'''

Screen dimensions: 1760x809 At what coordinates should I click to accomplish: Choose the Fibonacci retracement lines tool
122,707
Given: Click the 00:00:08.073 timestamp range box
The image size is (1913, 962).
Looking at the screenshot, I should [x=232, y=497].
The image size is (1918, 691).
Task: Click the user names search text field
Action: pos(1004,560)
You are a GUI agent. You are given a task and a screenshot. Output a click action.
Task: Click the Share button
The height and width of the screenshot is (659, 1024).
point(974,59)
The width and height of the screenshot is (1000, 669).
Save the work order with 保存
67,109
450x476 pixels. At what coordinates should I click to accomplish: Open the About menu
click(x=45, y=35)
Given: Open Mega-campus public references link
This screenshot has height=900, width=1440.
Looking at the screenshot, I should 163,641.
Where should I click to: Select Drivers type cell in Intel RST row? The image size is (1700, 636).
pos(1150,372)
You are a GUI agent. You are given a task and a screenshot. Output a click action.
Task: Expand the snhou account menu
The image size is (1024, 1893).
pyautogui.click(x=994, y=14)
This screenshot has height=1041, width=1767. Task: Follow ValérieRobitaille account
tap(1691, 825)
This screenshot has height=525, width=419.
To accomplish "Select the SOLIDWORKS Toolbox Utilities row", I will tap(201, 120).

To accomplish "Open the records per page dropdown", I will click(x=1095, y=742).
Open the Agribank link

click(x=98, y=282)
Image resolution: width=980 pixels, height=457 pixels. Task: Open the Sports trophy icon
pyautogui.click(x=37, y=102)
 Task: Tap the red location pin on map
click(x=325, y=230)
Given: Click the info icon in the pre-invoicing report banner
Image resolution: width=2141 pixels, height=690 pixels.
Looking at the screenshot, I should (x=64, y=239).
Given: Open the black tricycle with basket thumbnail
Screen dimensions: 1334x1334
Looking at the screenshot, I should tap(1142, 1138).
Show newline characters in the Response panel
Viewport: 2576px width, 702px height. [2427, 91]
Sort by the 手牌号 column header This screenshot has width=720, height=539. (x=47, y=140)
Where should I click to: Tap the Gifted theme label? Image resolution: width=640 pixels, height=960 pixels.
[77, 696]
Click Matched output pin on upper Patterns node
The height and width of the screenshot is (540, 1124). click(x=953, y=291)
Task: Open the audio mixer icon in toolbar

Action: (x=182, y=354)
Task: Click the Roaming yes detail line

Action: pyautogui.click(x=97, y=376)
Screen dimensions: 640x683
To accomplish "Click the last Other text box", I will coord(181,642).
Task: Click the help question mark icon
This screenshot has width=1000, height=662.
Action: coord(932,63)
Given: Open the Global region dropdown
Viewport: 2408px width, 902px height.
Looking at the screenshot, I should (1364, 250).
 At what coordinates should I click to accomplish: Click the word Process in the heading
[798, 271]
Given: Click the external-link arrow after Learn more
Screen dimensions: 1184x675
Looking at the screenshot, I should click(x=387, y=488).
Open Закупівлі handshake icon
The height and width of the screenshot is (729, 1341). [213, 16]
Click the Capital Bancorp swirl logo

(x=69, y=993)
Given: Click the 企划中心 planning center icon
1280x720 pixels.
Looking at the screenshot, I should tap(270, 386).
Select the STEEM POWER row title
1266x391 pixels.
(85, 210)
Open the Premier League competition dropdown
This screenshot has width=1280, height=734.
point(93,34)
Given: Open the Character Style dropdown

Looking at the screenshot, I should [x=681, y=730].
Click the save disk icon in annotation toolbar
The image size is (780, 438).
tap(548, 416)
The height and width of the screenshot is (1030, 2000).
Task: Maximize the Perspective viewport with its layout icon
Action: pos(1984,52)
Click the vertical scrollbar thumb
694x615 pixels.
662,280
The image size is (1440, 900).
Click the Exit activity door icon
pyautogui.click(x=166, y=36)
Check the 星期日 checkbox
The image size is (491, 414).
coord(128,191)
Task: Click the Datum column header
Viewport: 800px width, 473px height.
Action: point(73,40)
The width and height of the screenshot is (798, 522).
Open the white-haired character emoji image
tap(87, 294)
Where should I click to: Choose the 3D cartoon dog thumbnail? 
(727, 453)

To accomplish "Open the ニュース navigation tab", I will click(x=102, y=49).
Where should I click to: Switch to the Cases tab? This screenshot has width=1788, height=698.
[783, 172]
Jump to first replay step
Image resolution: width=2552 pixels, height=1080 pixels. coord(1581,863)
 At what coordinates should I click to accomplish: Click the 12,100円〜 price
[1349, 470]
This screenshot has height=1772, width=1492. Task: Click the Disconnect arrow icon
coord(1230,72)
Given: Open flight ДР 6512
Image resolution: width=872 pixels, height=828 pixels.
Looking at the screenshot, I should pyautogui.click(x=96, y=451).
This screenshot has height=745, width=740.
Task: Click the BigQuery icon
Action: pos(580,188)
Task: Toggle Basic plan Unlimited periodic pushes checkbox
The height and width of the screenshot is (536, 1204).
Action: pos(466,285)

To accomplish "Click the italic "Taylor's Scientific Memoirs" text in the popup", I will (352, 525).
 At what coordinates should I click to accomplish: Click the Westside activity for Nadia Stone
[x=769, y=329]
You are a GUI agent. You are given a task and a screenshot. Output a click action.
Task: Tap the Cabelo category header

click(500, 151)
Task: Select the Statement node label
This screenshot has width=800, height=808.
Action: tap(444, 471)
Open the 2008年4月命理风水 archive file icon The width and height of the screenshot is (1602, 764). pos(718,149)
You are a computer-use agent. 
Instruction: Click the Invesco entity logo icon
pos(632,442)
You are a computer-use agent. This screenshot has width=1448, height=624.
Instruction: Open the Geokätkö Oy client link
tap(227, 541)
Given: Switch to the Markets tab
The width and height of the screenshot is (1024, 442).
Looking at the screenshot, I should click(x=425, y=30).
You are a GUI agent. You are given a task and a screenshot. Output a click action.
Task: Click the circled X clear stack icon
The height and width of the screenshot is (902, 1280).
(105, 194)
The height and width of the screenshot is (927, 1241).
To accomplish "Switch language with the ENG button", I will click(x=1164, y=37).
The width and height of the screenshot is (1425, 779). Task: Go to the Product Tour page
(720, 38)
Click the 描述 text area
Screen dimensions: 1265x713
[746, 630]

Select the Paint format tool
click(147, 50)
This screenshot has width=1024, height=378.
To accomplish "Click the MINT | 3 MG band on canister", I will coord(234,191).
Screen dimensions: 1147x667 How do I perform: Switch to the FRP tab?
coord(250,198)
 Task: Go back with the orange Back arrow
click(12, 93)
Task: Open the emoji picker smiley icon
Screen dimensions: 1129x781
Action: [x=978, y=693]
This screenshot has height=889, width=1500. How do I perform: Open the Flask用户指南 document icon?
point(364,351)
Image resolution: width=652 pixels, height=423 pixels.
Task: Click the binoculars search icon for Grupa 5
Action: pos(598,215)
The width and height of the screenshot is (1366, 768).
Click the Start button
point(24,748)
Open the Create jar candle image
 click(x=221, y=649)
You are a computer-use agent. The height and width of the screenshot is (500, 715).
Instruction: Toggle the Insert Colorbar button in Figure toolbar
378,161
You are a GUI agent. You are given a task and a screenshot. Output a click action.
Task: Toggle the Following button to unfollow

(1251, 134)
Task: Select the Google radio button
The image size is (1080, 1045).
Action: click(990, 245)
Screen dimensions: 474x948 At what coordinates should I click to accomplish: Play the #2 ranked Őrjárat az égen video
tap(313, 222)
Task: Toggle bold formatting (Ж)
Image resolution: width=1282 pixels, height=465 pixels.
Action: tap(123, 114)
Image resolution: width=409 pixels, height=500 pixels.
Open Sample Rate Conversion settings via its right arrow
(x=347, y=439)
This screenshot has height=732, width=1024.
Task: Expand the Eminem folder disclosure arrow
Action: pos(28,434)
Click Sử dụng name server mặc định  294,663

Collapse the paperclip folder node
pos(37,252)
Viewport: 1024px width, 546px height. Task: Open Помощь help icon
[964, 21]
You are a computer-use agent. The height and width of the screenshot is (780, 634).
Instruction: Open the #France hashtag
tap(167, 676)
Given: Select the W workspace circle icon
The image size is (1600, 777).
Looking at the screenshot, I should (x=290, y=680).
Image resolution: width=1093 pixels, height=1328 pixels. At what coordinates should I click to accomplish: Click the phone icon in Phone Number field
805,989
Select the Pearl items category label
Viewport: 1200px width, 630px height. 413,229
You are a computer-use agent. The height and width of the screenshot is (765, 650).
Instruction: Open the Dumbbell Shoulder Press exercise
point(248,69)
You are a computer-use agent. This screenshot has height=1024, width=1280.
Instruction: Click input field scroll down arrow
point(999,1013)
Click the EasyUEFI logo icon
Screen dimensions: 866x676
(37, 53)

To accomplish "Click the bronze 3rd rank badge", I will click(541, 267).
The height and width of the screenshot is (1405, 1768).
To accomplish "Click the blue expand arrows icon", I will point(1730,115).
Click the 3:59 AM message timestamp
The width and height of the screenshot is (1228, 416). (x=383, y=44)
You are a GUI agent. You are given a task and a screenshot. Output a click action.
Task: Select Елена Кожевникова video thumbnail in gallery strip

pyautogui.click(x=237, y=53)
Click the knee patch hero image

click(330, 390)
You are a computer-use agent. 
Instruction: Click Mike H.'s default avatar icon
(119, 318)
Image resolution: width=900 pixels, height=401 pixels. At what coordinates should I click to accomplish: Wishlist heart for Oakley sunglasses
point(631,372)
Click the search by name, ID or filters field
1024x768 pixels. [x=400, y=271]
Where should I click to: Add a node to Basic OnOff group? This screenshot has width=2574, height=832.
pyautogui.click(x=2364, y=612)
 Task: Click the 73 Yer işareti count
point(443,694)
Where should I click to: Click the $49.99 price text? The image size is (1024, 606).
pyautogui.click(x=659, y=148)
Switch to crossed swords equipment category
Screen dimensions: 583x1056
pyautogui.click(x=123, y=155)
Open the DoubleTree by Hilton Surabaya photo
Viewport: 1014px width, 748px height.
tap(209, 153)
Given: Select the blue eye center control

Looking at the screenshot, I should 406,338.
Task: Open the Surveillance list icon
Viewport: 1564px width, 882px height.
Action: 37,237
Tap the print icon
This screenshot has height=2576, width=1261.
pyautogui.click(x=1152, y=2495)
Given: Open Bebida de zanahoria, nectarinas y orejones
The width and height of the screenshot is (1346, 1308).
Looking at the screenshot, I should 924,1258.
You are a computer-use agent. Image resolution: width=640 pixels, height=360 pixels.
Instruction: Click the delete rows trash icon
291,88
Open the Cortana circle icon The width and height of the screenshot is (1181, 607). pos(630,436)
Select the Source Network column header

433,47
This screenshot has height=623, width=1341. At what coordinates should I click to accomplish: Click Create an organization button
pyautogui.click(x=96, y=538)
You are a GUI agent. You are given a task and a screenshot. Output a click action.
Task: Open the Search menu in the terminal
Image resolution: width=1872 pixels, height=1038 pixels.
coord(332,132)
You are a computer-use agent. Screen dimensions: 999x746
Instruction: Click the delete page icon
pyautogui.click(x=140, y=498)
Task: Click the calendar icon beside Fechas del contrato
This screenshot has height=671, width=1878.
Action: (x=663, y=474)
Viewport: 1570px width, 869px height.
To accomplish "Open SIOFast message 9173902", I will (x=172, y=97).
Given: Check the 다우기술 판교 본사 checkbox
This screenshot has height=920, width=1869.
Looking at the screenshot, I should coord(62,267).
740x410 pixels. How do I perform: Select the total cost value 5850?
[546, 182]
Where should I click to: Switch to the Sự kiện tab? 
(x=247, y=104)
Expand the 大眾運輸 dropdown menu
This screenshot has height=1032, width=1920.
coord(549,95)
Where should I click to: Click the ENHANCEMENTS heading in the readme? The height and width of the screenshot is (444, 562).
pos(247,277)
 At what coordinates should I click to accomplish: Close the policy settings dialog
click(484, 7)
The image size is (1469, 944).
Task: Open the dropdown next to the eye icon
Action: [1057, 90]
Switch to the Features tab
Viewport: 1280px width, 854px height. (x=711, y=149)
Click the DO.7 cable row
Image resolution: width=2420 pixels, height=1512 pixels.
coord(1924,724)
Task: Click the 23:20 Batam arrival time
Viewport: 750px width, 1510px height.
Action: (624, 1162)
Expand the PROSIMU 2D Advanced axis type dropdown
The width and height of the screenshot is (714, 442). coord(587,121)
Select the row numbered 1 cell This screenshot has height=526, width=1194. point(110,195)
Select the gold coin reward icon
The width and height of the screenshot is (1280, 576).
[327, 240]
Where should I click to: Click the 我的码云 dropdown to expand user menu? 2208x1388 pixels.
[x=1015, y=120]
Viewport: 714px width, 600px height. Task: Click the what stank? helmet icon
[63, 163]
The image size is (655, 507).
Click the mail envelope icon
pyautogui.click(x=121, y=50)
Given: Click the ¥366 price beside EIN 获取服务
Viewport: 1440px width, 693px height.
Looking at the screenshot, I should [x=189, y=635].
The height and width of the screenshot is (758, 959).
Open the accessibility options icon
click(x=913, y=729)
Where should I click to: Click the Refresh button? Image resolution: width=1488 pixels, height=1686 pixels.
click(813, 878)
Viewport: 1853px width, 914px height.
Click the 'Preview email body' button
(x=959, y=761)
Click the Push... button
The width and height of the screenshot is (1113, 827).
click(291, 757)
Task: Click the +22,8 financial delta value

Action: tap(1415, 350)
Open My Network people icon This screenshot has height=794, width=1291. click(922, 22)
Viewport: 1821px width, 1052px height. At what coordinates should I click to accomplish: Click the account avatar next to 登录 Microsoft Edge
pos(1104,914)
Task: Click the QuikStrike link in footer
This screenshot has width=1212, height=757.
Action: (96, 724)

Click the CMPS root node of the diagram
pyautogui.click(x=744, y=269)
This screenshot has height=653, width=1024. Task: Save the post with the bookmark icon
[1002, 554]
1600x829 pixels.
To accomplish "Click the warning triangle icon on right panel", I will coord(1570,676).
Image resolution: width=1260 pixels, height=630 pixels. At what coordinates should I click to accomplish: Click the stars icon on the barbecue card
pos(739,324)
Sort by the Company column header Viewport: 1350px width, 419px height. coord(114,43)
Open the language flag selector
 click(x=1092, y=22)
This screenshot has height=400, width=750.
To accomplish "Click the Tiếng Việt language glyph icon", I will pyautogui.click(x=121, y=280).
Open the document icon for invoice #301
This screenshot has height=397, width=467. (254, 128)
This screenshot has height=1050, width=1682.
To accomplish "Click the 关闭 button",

'''

### What the task requires:
Using the data above, reproduce exactly the lines from the line that contains "Sort by the Company" through the line that contains "This screenshot has height=400, width=750.", including both.

### Exercise output:
Sort by the Company column header Viewport: 1350px width, 419px height. coord(114,43)
Open the language flag selector
 click(x=1092, y=22)
This screenshot has height=400, width=750.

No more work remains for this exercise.